After establishing Enterprise Value and Owner Earnings we can calculate an “owner earnings yield” which is defined as Owner Earnings divided by Enterprise Value. This represents our hypothetical first year’s return on investment based on the current earnings of the business and the price we would have paid to own the entire company. (For example, a business trading at 10x owner earnings would translate into an owner earnings yield of 10%.)
By valuing each prospective business on a yield or “bond equivalent” basis we are able to compare the relative attractiveness of each investment against the risk-free rate, which is always the alternative for investors. A compelling value investment in our view is a business that can be purchased at a significantly higher owner earnings yield than the prevailing risk-free rate and which possesses characteristics that foster the creation of value over the long term such as competitive advantages, high returns on capital and skilled management. Our ideal investment in a business is analogous to a hypothetical bond that offers an attractive current yield followed by a growing, not a fixed, stream of coupons into the future.
Sell Discipline
We sell investments on the basis of valuation, deteriorating fundamentals, a loss of confidence in management or because better opportunities exist elsewhere.

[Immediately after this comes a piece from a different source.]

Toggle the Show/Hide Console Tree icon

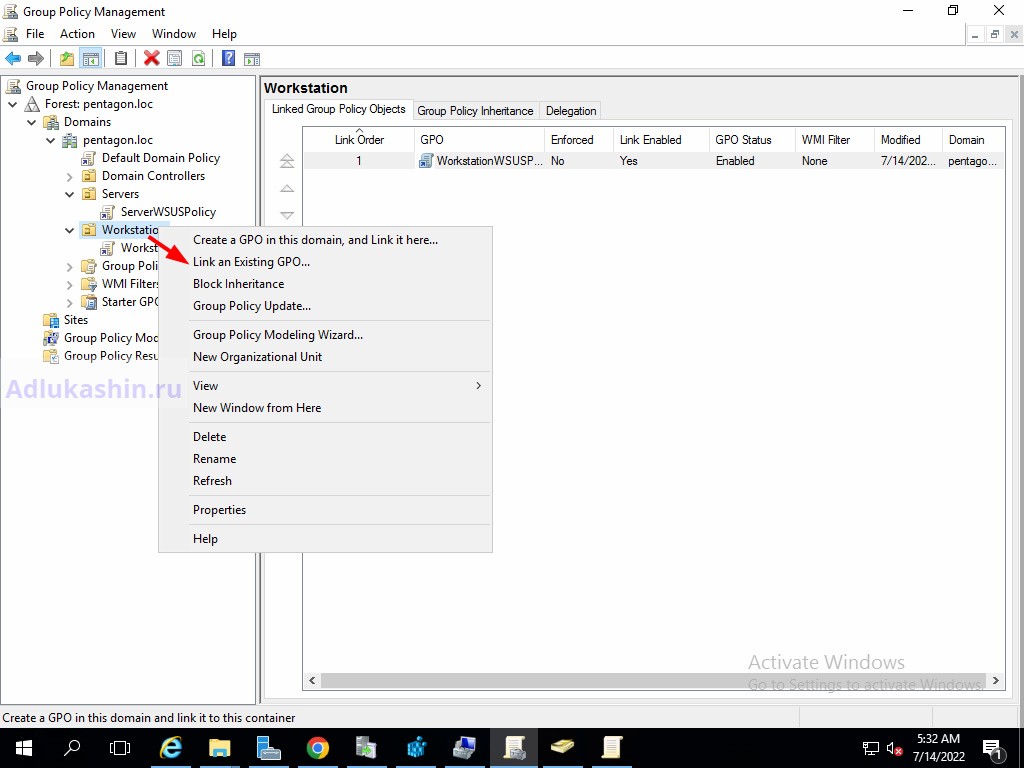point(90,59)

Our sell discipline centers around the same set of criteria as our buy discipline, which is to say that we evaluate businesses on the basis of their financial strength, competitive advantages and management quality, and we compare the intrinsic value of each company in our portfolio to the current market price. While we intend to own businesses over long horizons, it is critical to sell investments when circumstances warrant. Portfolio turnover is about 20-30% annually in most environments.
Distinguishing Davis Advisors
Our patient, time-tested investment approach makes us different as a money management organization in our industry, but there are other ways in which we distinguish ourselves from our industry peers as well.
Since our firm’s inception in 1969, we have practiced the same patient investment discipline of seeking durable, well-managed businesses that can be purchased at value prices and held for the long term. The Davis Investment Discipline has been utilized for decades and through vastly different economic environments. It is the same investment discipline that has guided the Davis family for more than 65 years and three generations. Very few organizations on Wall Street have experienced such continuity with respect to people, philosophy and process.
Finally, we take our role as stewards of capital seriously and always maintain a strong alignment of interests with our clients. The Davis family, Davis Advisors, employees, and directors have more than $2 billion invested side by side with clients. As such, we take the same risks and reap the same rewards as our clients.